He had sat down in the small solar -- the large one was Robert's, even if he was rarely home -- and stared at the letter for hours, trying to decide who he really owed his allegiance to. Wasn't he supposed to serve the king, even if he was as mad as everyone said? But he also had to serve his older brother and liege lord, didn't he?

He hadn't realized he was pacing the floor, hands shaking in front of him, until Cressen came in.

"What did the letter say?"

Stannis immediately whips his head around, dropping his hands to his sides. He could not believe he had given in to that childish impulse. "Robert is returning home to raise the banners. I am to hold the castle in his absence."

"You?" Cressen says, shocked.

"Yes, _me_ , Maester! Despite what everyone seems to think, I am not a half-wit child, and I am perfectly capable of holding the castle. I have been running Storm's End since Robert's departure, if you will recall, and I will continue to do so."

"But that was not _war_ , Stannis," Cressen says with emotion. Stannis isn't sure which one. Fear, perhaps. "You have done an admirable job with the castle in Robert's absence, but we were not being besieged!"

"So we will prepare for a siege, and we will hold this castle, as I have been instructed!" He stops short, realizing that he has made his decision. Storm's End will support Robert in his rebellion.
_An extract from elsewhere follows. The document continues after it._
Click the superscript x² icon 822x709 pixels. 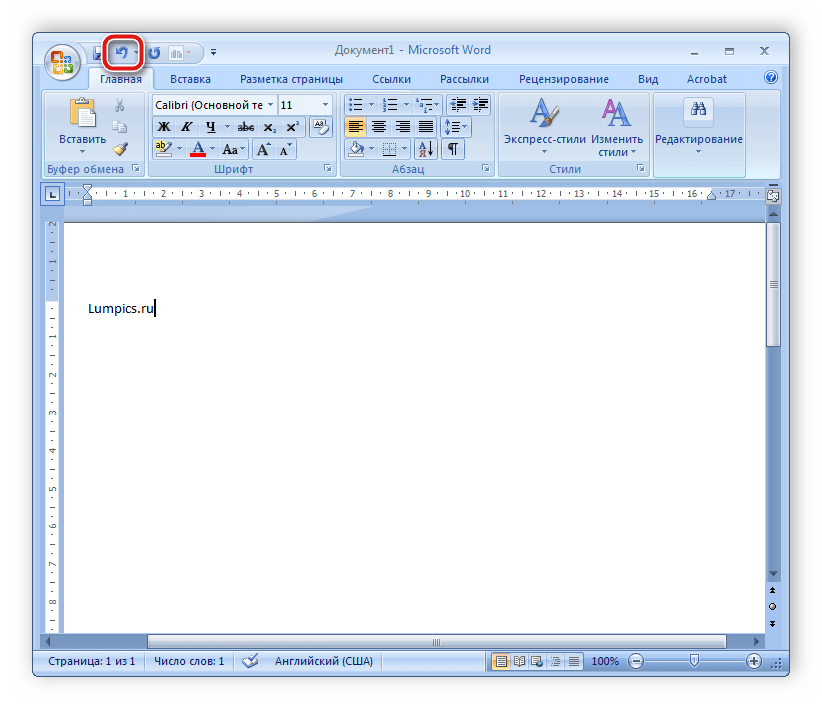pyautogui.click(x=292, y=127)
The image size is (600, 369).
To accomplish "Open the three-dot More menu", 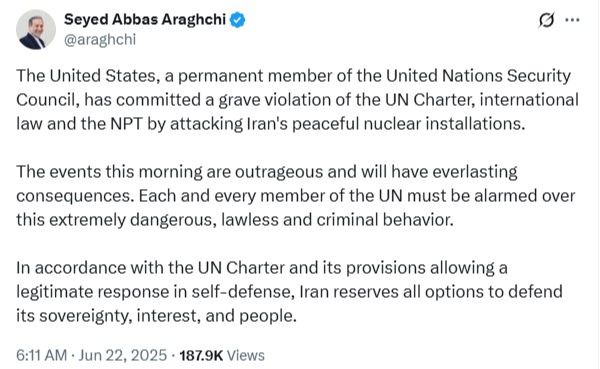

He prepares for the siege as well as he can, but Lord Mace Tyrell holds out even longer, and supplies begin to dwindle. Soon they're down to rats and boot leather, everyone in the keep looking gaunt and haggard. Renly cries near-constantly, even though he gets proportionally more food than anyone else.

His master-at-arms and a couple of knights attempt to sneak out a gate to surrender. Stannis throws them all in the dungeon. "I was told to hold this castle, regardless of circumstance," is all he says when asked.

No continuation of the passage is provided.